BRANO DI PARTENZA:
Monday, March 26th, 2007 by

Innanzi tutto, non aspettatevi un film puramente storico. Di sicuro prende origine da un fatto reale e segue la vicenda storicamente nota, ma la narrazione poco per volta lascia spazio a concessioni fantasiose e fantastiche; invenzioni narrative necessarie per creare una trama cinematograficamente vendibile, ed esagerazioni visive, grottesche e caricaturali, che non sono però fini a sè stesse: i personaggi mostruosi, sproporzionati o deformi, le scalate impossibili e l’esercito smisurato di Serse…le piogge di frecce che oscurano il sole….tutto ha una funzione metaforica che serve a sottolineare dei concetti, i più evidenti dei quali sono la mostruosità del tradimento, e ancor di più la smisurata potenza dell’esercito persiano a fronte dei 300 guerrieri spartani.
Ai puristi della storia verrà da storcere il naso vedendo certi…reparti dell’esercito di Serse; chi invece si reca al cinema consapevole di vedere una storia reale….fumettizzata, accetterà di buon grado queste “libertà”.

ESERCIZI DA SVOLGERE:
#1 Rispondi a queste domande sul brano:
(a) Quali sono i due concetti più evidenti che la funzione metaforica serve a sottolineare?
(b) Che cosa oscura il sole?
(c) A chi verrà da storcere il naso, e vedendo che cosa?
#2 Elenca tutte le esagerazioni visive che il brano nomina subito dopo "che non sono però fini a sè stesse:".
I dati riportati qui di seguito non hanno alcun legame con il brano.

[Dati per individuare gli elementi visualizzati]
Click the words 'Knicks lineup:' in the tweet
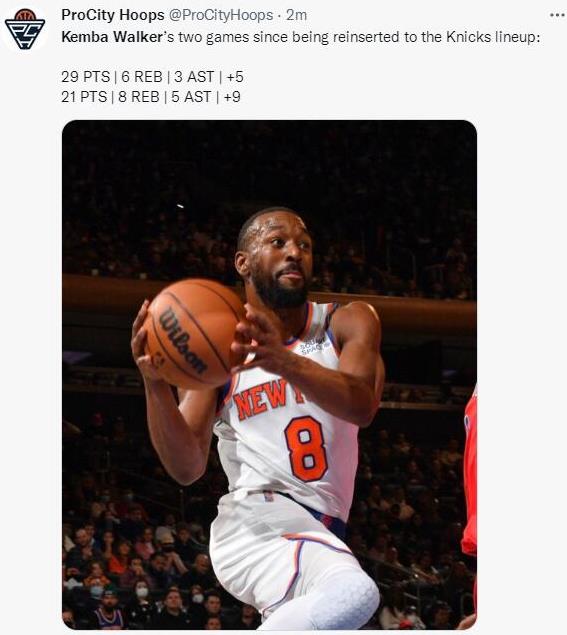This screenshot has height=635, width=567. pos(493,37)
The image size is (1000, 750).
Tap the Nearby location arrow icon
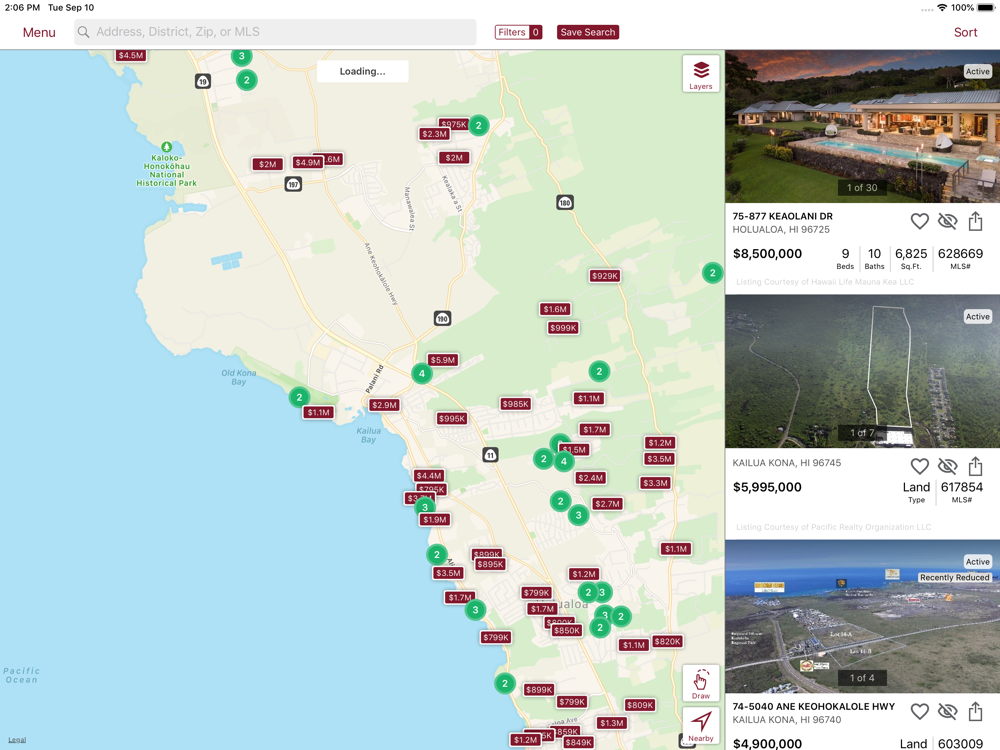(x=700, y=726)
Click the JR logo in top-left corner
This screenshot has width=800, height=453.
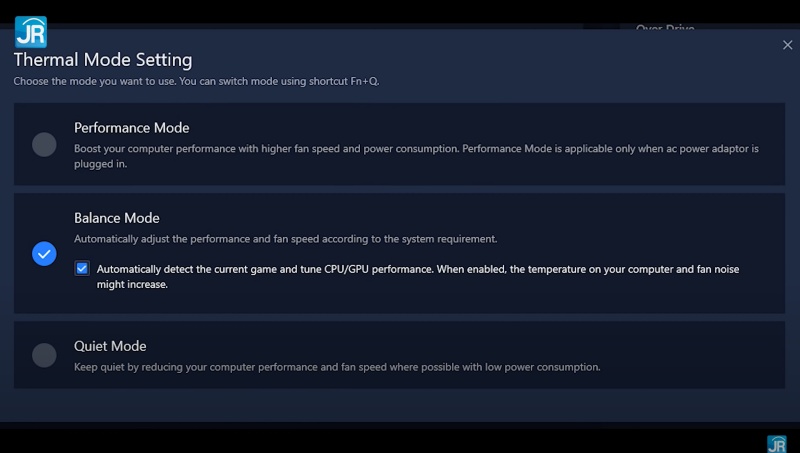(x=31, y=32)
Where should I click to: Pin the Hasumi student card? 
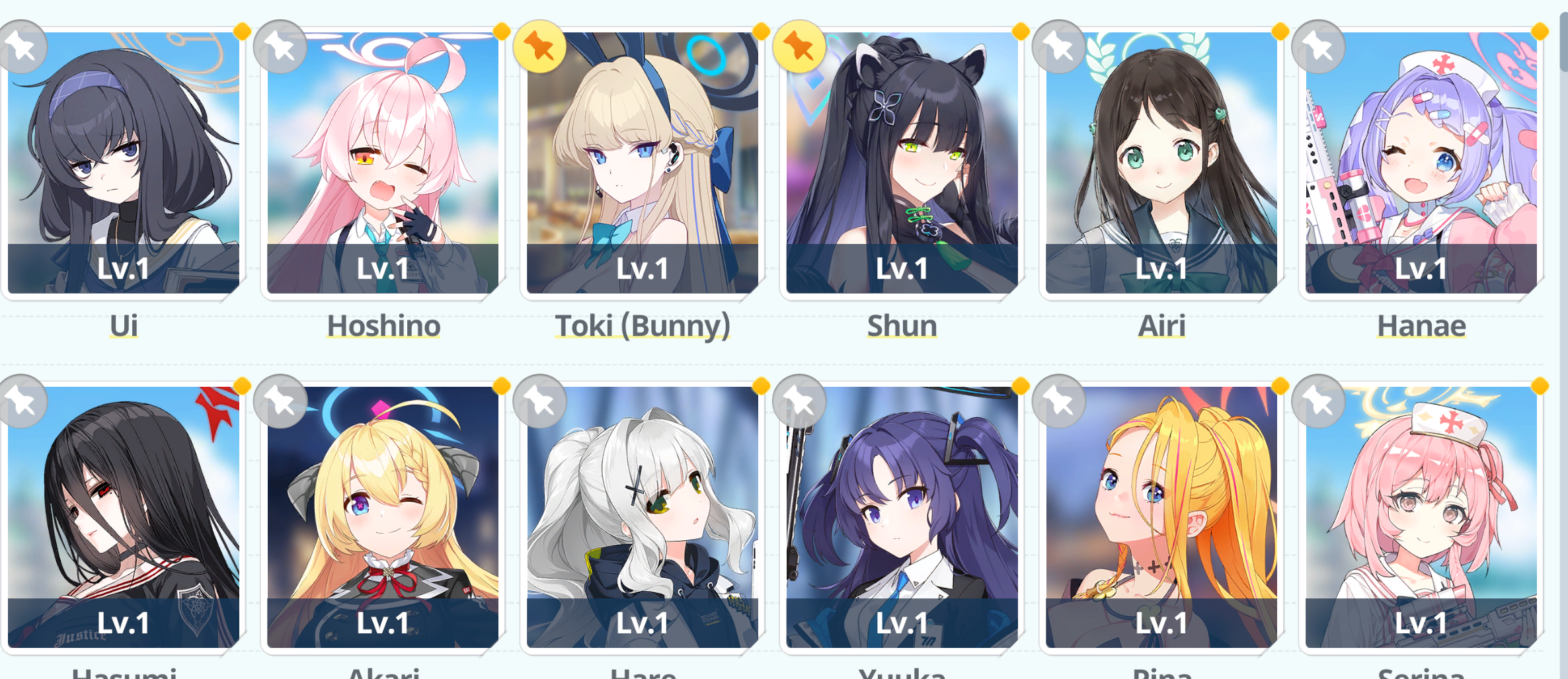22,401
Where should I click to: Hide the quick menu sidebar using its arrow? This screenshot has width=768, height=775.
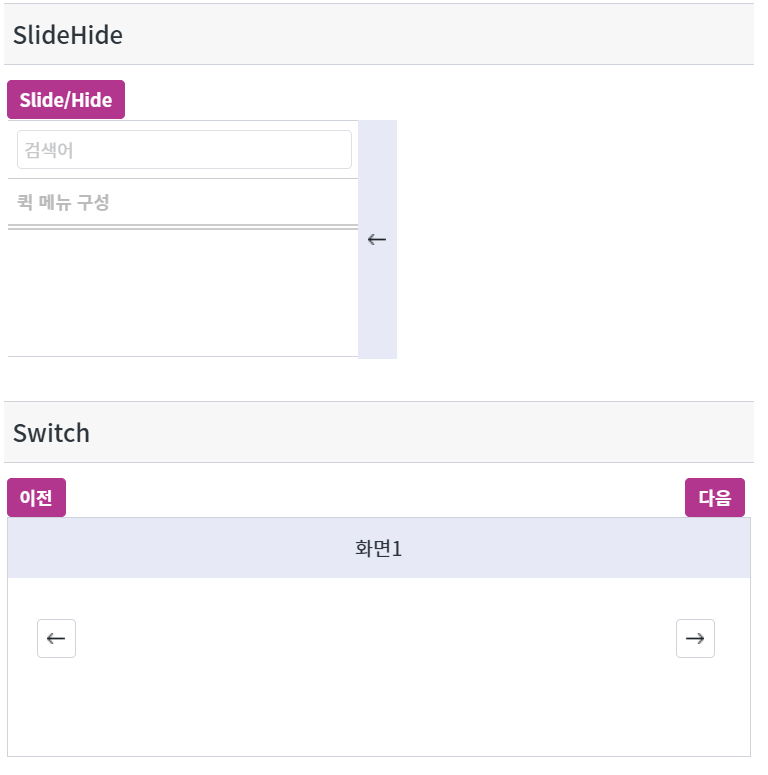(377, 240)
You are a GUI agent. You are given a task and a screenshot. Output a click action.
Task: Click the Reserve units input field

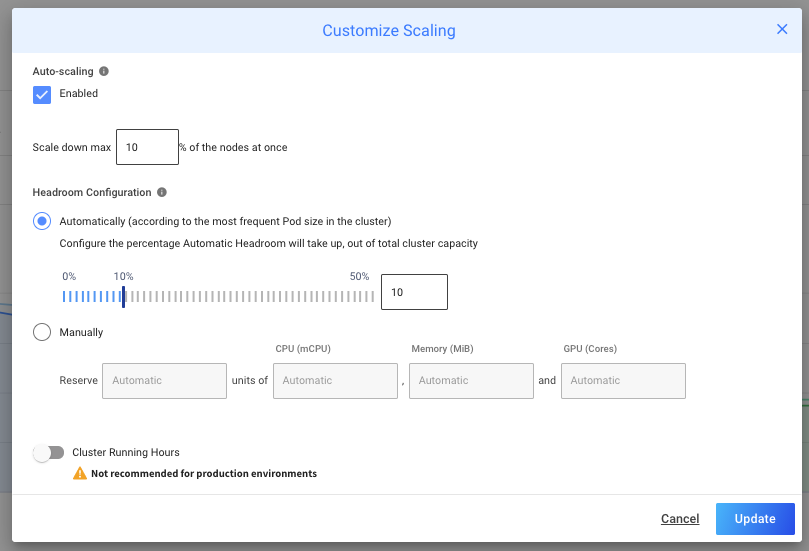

ELENCO DELLE RISPOSTE:
#1
(a) La mostruosità del tradimento e la smisurata potenza dell'esercito persiano a fronte dei 300 guerrieri spartani.
(b) Le piogge di frecce.
(c) Ai puristi della storia, vedendo certi reparti dell'esercito di Serse.

#2
- I personaggi mostruosi, sproporzionati o deformi
- Le scalate impossibili
- L'esercito smisurato di Serse
- Le piogge di frecce che oscurano il sole